Lab Test Considerations: Monitor viral load and CD4 counts regularly during therapy.
- May cause ↑ AST and ↑ ALT; monitor prior to and frequently during therapy. Discontinue tipranavir if symptomatic ↑ of AST and ALT of 10 times the upper limit of normal or symptomatic ↑ of AST and ALT of 5–10 times the upper limit of normal and bilirubin ↑ 2.5 time the upper limit of normal occur.
- Monitor triglyceride and cholesterol levels prior to and periodically during therapy; may cause ↑.
- May cause hyperglycemia. Monitor blood glucose carefully, especially in patients with diabetes.

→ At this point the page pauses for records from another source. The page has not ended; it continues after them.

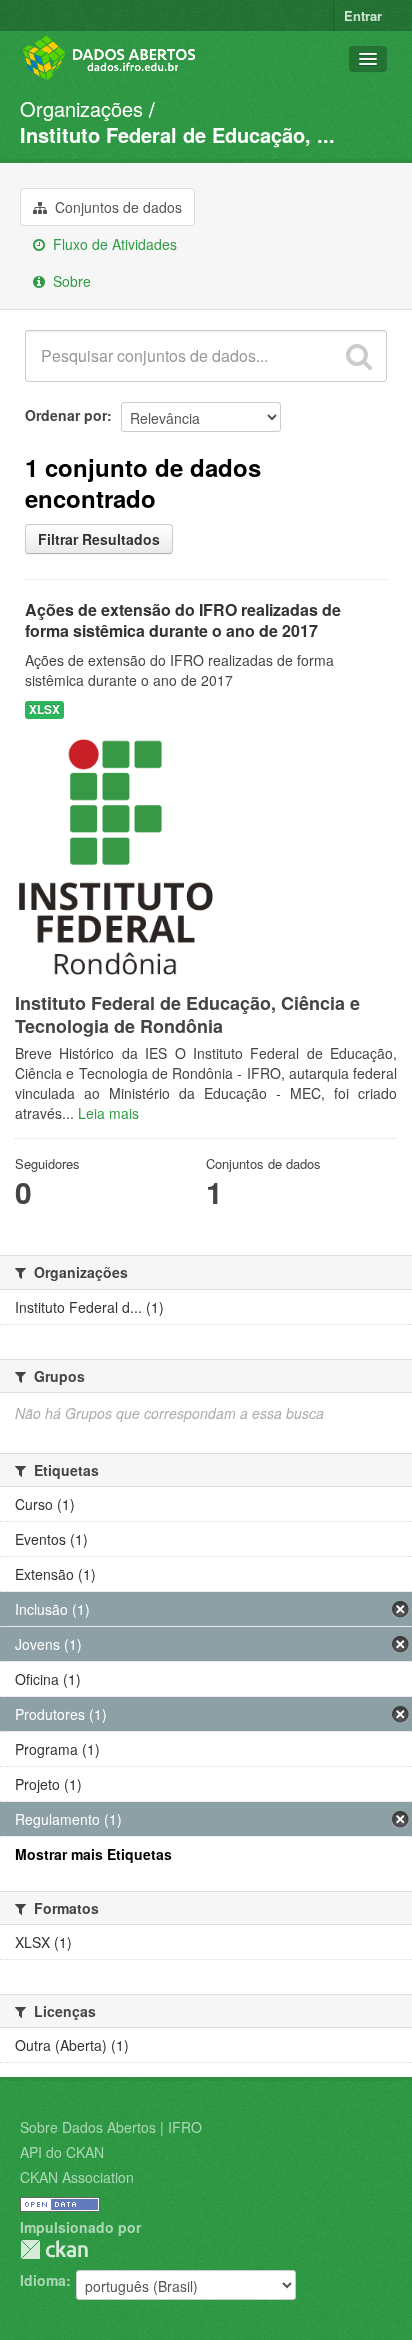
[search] (359, 356)
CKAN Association (77, 2177)
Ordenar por (66, 415)
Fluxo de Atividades (113, 244)
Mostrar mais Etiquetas (93, 1854)
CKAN (54, 2249)
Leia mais (108, 1113)
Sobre (70, 281)
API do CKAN (62, 2152)
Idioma (43, 2280)
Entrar (363, 15)
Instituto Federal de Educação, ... (177, 134)
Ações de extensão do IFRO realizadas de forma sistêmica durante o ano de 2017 (183, 620)
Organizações (81, 108)
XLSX (44, 709)
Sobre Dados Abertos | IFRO (111, 2127)
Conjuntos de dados (116, 207)
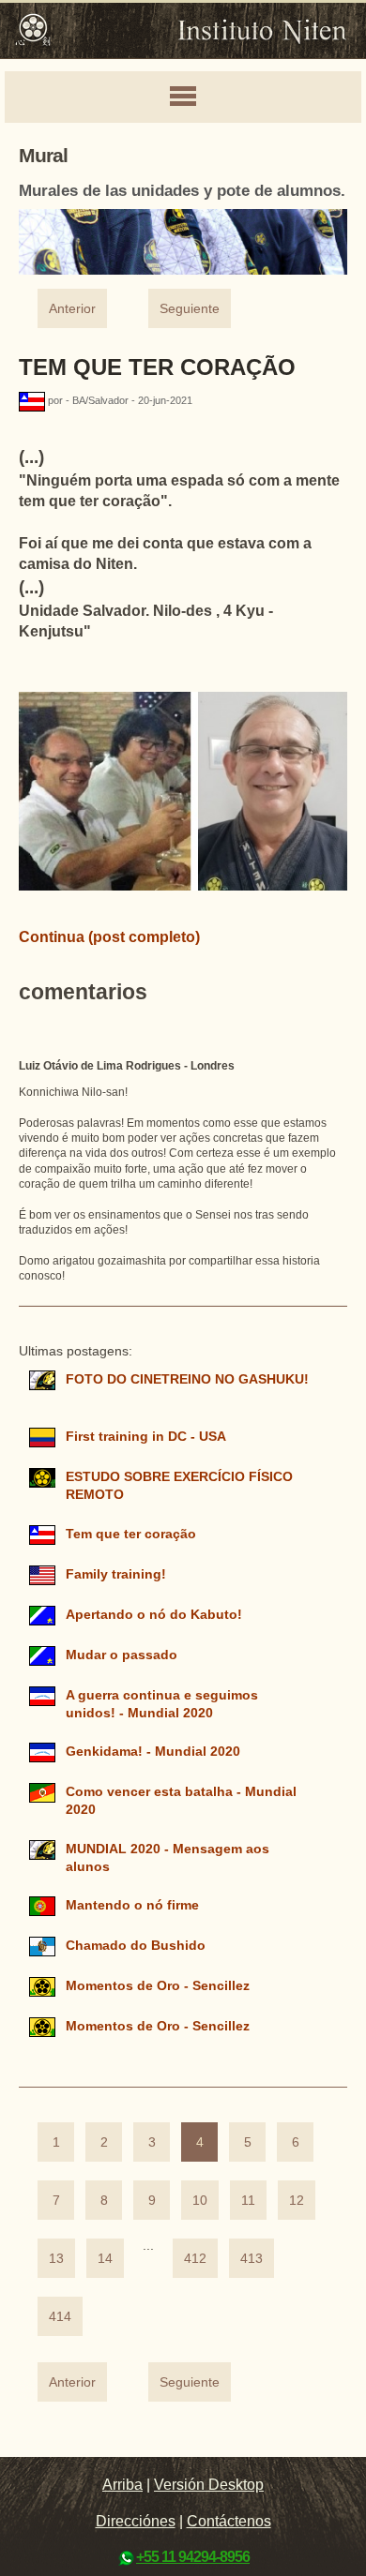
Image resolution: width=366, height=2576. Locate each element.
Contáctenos (229, 2521)
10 (199, 2201)
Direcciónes (135, 2521)
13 (56, 2259)
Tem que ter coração (157, 367)
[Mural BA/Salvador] (33, 400)
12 (296, 2201)
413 (251, 2259)
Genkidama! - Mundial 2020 (153, 1752)
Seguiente (190, 309)
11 (248, 2201)
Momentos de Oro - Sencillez (158, 1986)
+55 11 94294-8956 (193, 2557)
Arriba (122, 2485)
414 (60, 2317)
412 (195, 2259)
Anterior (72, 309)
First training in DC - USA (145, 1437)
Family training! (116, 1574)
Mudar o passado (121, 1655)
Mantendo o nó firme (132, 1905)
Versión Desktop (209, 2485)
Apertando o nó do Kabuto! (156, 1615)
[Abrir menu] (183, 97)
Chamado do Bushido (136, 1946)
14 (105, 2259)
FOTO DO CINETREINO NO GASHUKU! (187, 1379)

Potential Nursing Diagnoses

Risk for infection (Indications)
Noncompliance (Patient/Family Teaching)

Implementation

Oral: Administer tipranavir with ritonavir tablets twice daily with meals. Administer tipranavir with ritonavir capsules with or without meals. Swallow capsules whole, do not open or chew. Bioavailability is increased with high fat meal.
- Store capsules in refrigerator. Use within 60 days of opening bottle. Write opening date on label; do not use after expiration date written. If used away from home, bottle may be kept at room temperature in a cool place.

Patient/Family Teaching

Emphasize the importance of taking tipranavir as directed, at evenly spaced times throughout day. Patients should read the Patient Package Insert before initiating therapy and with each prescription refill. Do not take more than prescribed amount and do not stop taking without consulting health care professional. Take missed doses as soon as remembered; do not double doses.
Advise patients taking oral solution not to take supplemental vitamin E greater than a standard multivitamin; oral solution contains 116 IU/mL of vitamin E which is higher than the RDA (adults 30 IU, pediatrics approximately 10 IU).
Instruct patient that tipranavir should not be shared with others.
Instruct patient to notify health care professional of all Rx or OTC medications, vitamins, or herbal products being taken and consult health care professional before taking any new medications.
Inform patient that tipranavir does not cure AIDS or prevent associated or opportunistic infections. Tipranavir does not reduce the risk of transmission of HIV to others through sexual contact or blood contamination. Caution patient to use a condom during sexual contact and to avoid sharing needles or donating blood to prevent spreading the AIDS virus to others.
Advise patients to stop taking tipranavir and ritonavir and notify health care professional immediately if signs of hepatitis (fatigue, malaise, anorexia, nausea, jaundice) or unusual bleeding occur. May require discontinuation of therapy.
Inform patient that tipranavir may cause hyperglycemia. Advise patient to notify health care professional if increased thirst or hunger; unexplained weight loss; increased urination; fatigue; or dry, itchy skin occurs.
Inform patient that redistribution and accumulation of body fat may occur, causing central obesity, dorsocervical fat enlargement (buffalo hump), peripheral wasting, breast enlargement, and cushingoid appearance. The cause and long-term effects are not known.
Advise women taking hormonal contraceptives to use a nonhormonal form of contraception during tipranavir therapy, and of increased risk of rash.
Emphasize the importance of regular follow-up exams and blood counts to determine progress and monitor for side effects.

Evaluation/Desired Outcomes

Delayed progression of AIDS and decreased opportunistic infections in patients with HIV.
Decrease in viral load and improvement in CD4 cell counts.